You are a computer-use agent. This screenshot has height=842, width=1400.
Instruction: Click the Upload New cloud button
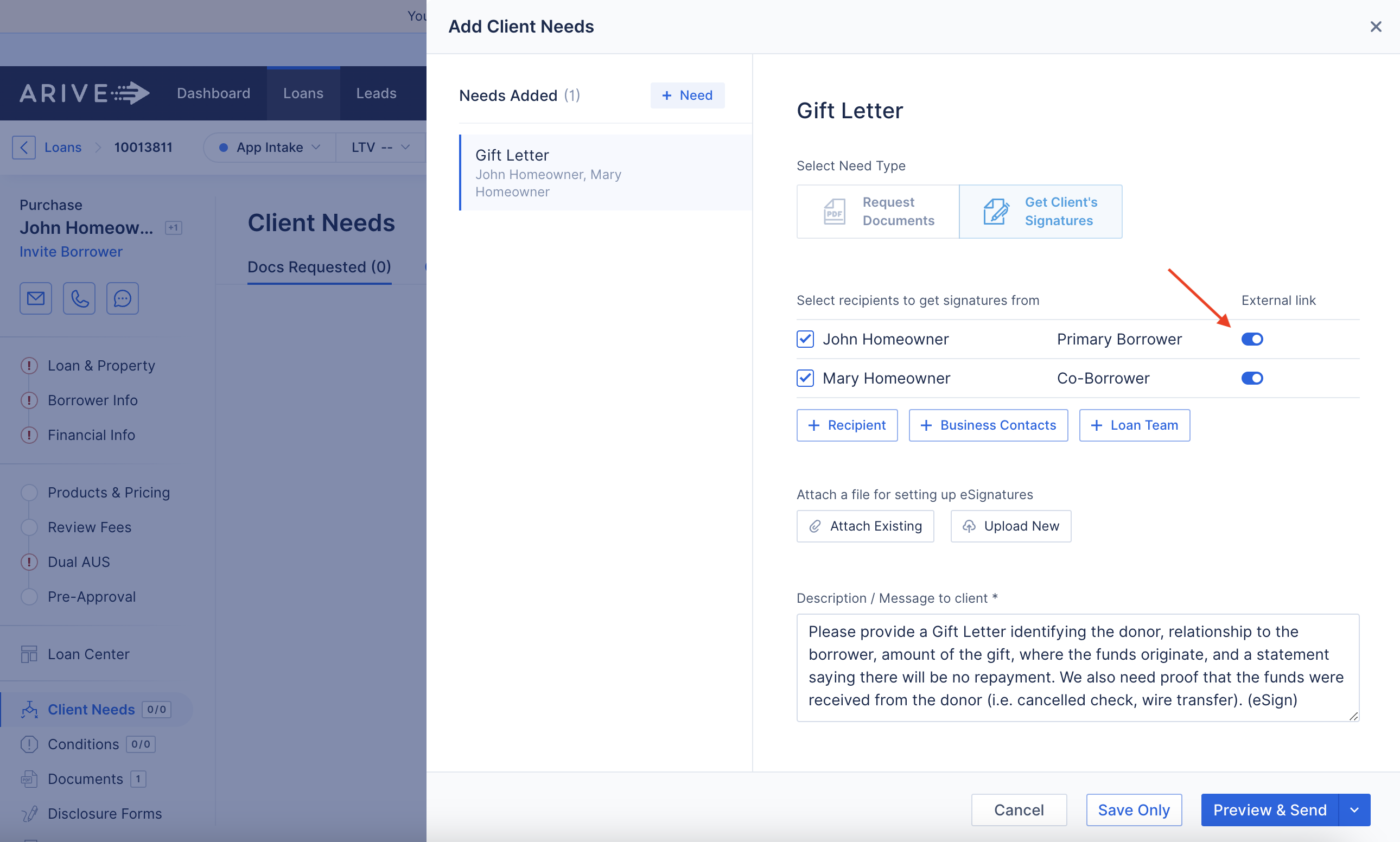(1011, 526)
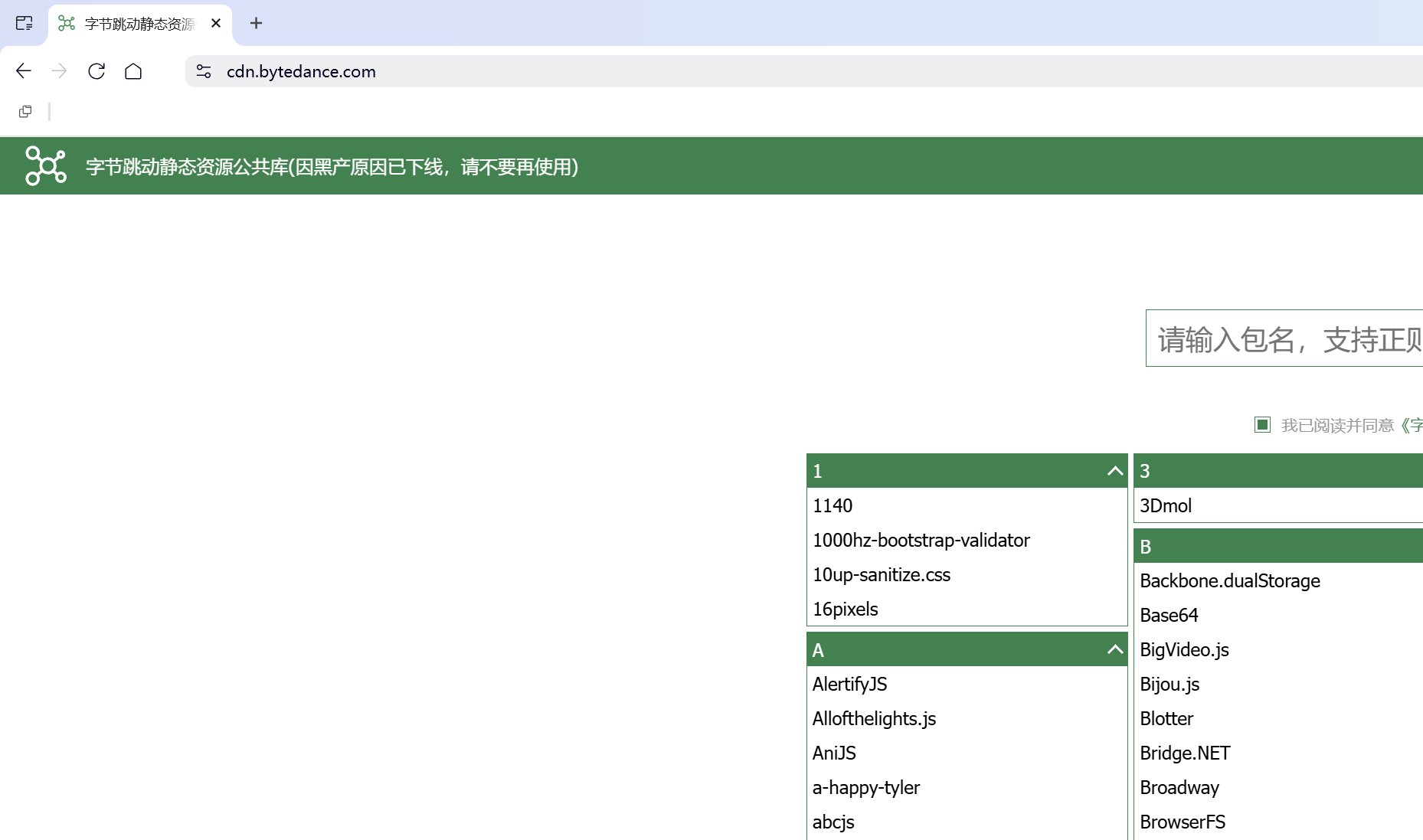The image size is (1423, 840).
Task: Click the cdn.bytedance.com address bar
Action: point(301,71)
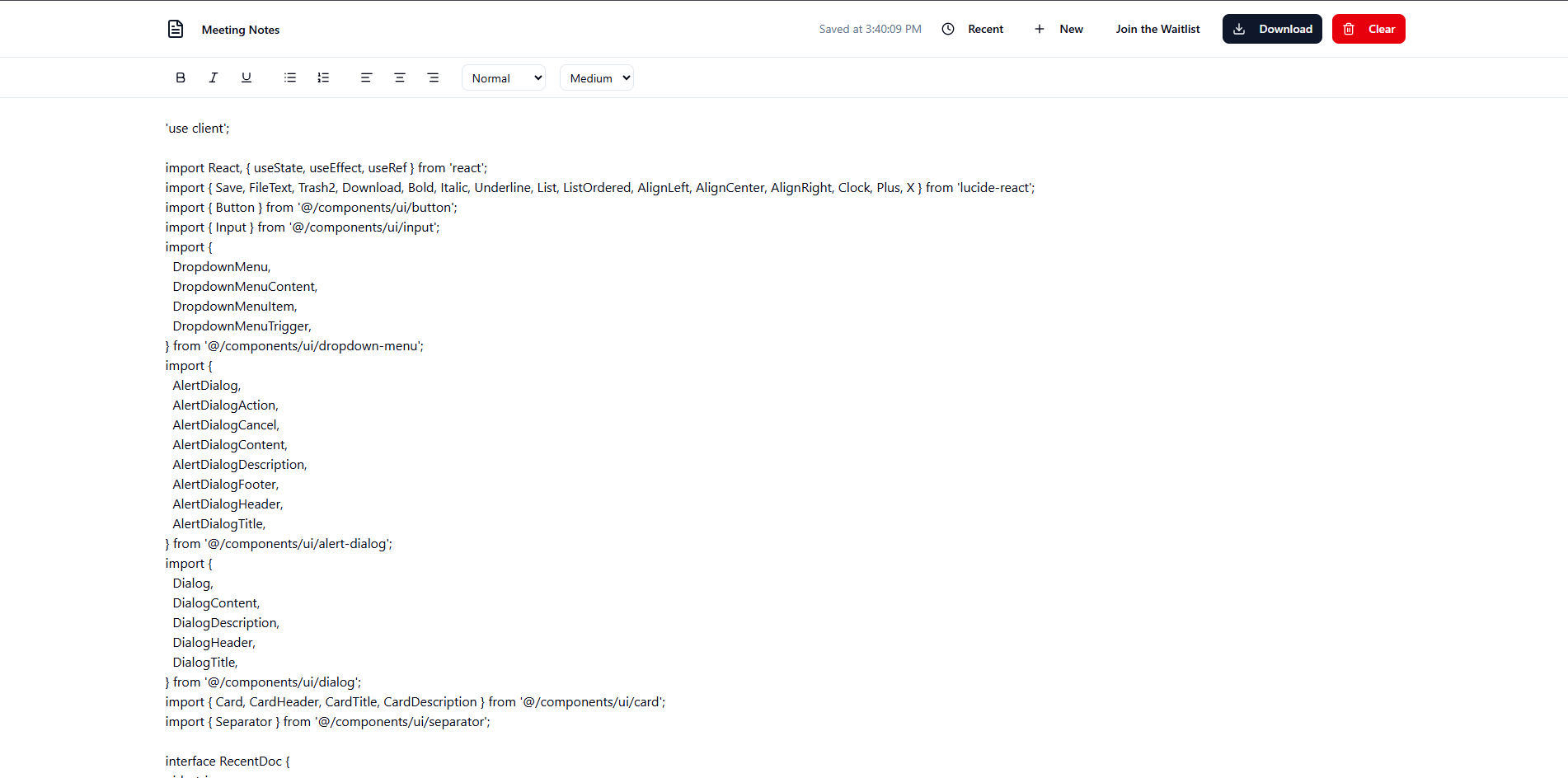
Task: Toggle italic formatting
Action: click(x=214, y=77)
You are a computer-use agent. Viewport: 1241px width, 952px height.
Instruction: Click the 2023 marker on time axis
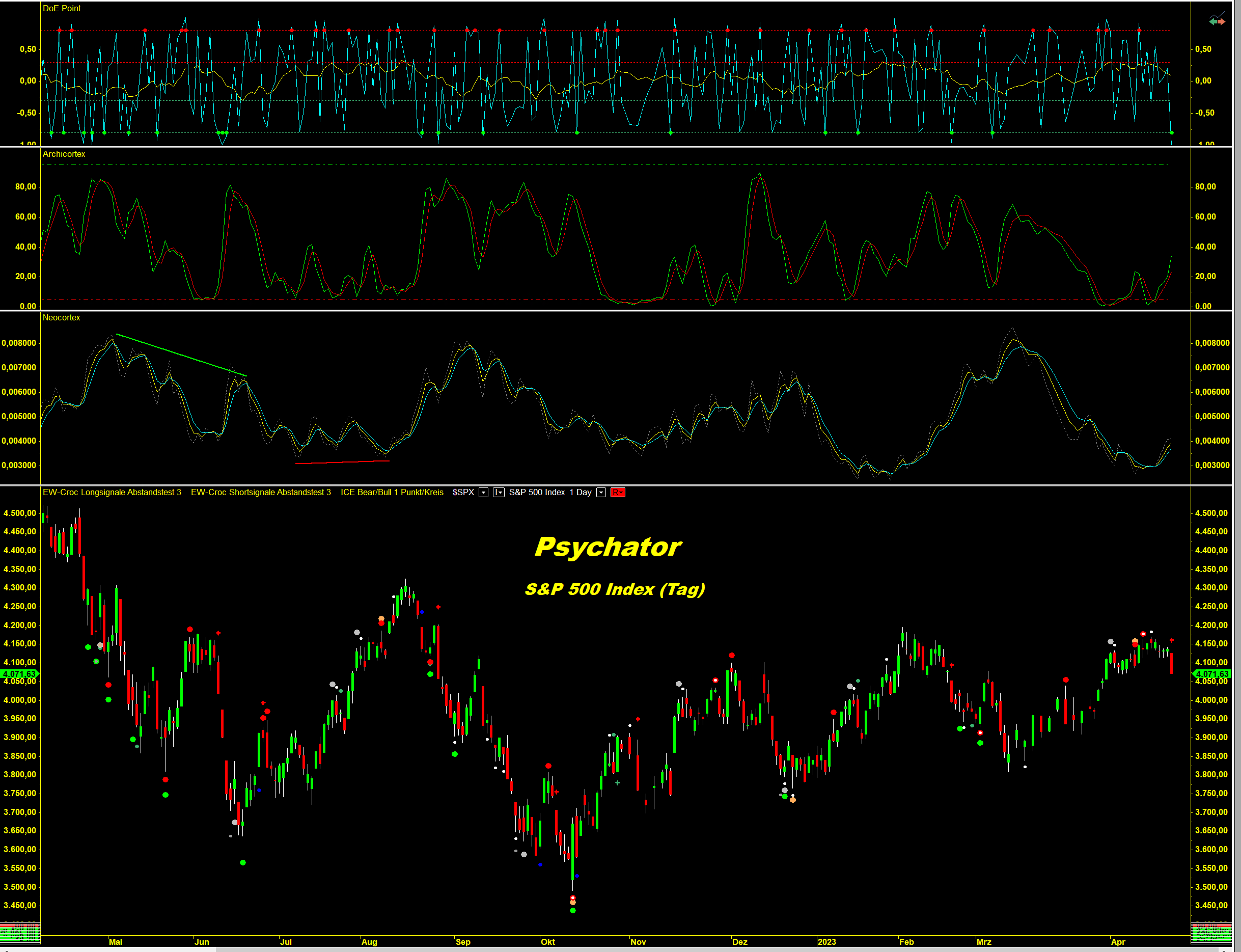coord(826,942)
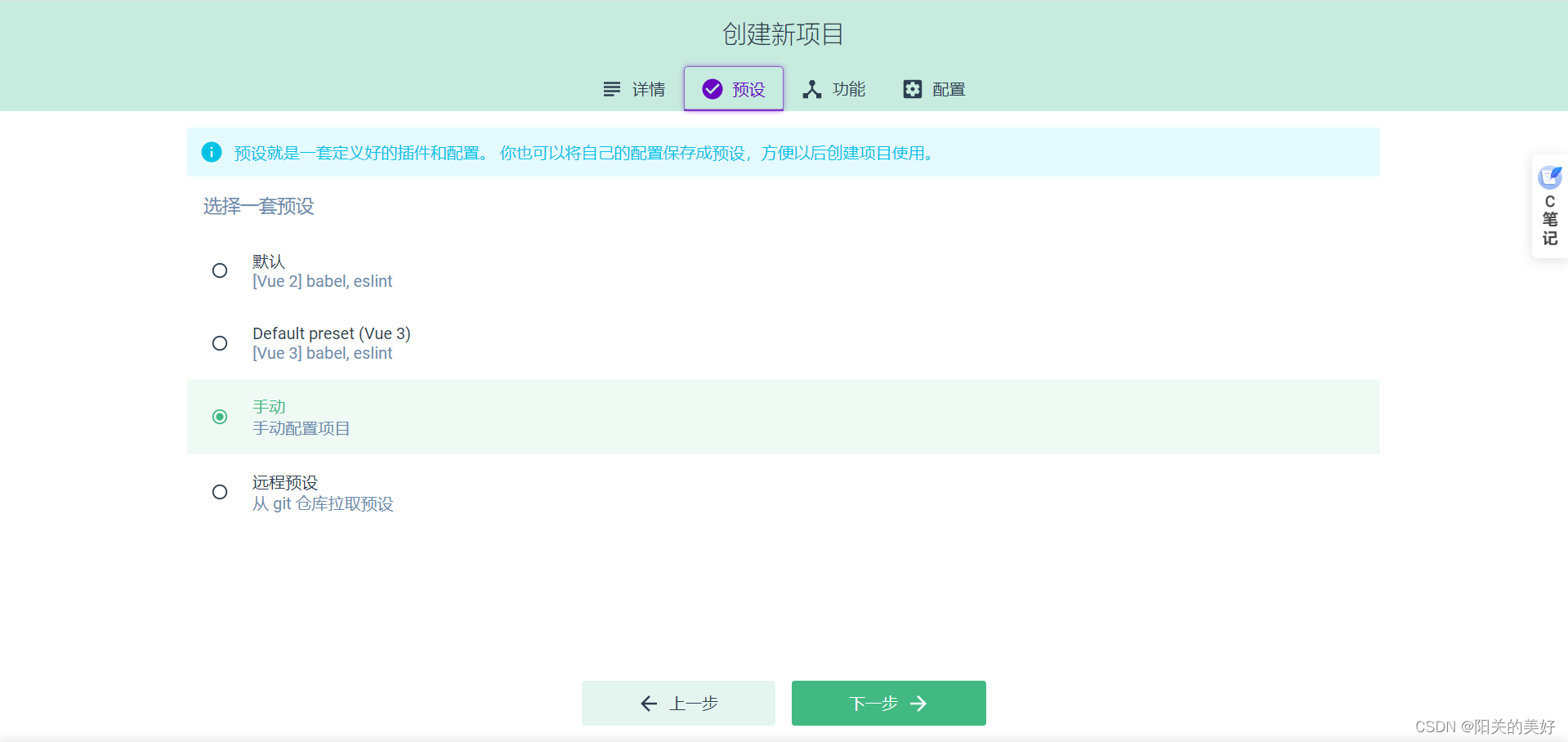Click the left arrow inside 上一步 button
This screenshot has height=742, width=1568.
tap(648, 703)
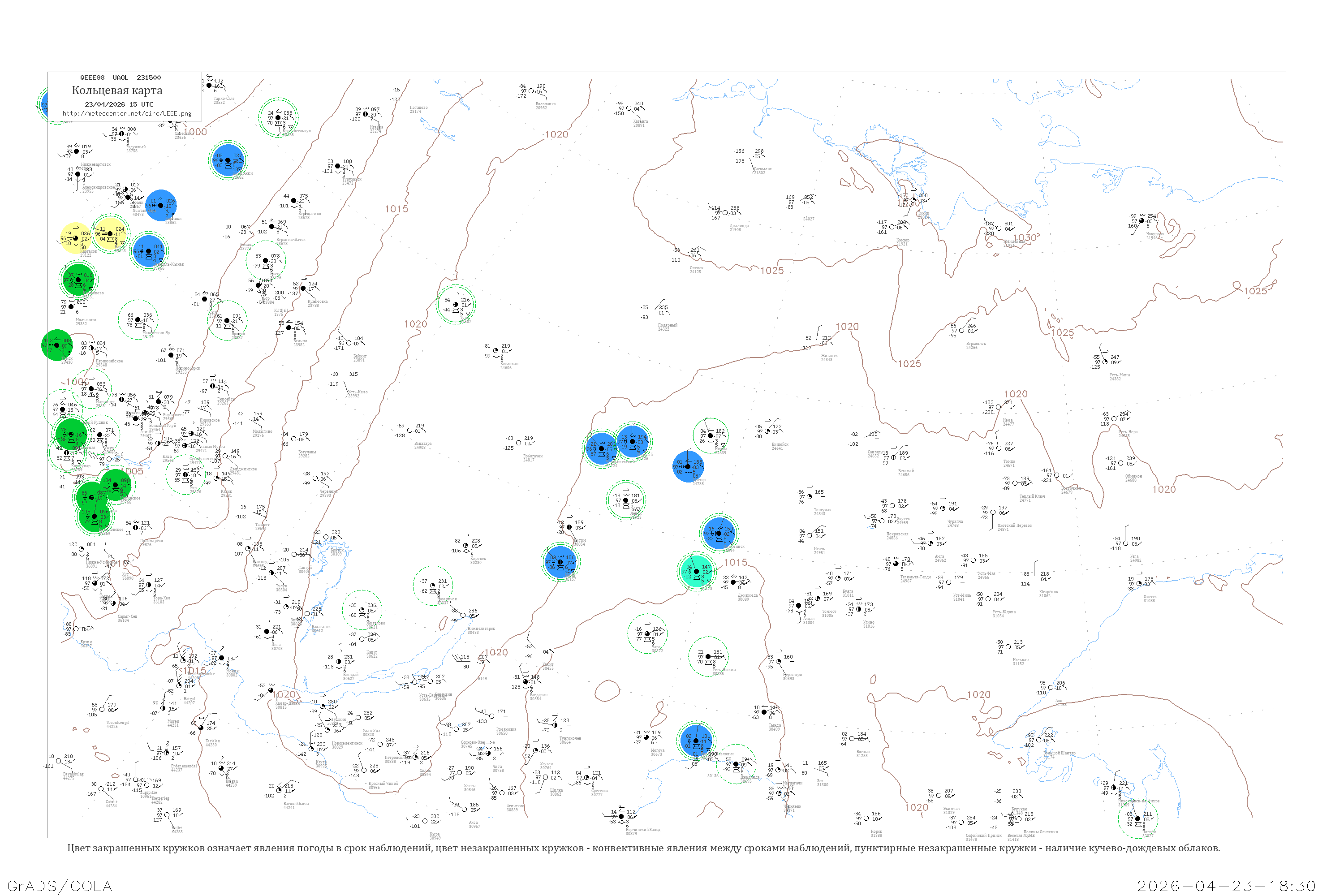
····················
• **What needs to be done**:
Copy out whichever lines of the listing contain the word "computer".

• **Reply**:
You are a computer-use agent. This screenshot has height=842, width=1400.
You are a computer-use agent. Viewport: 1241px width, 952px height.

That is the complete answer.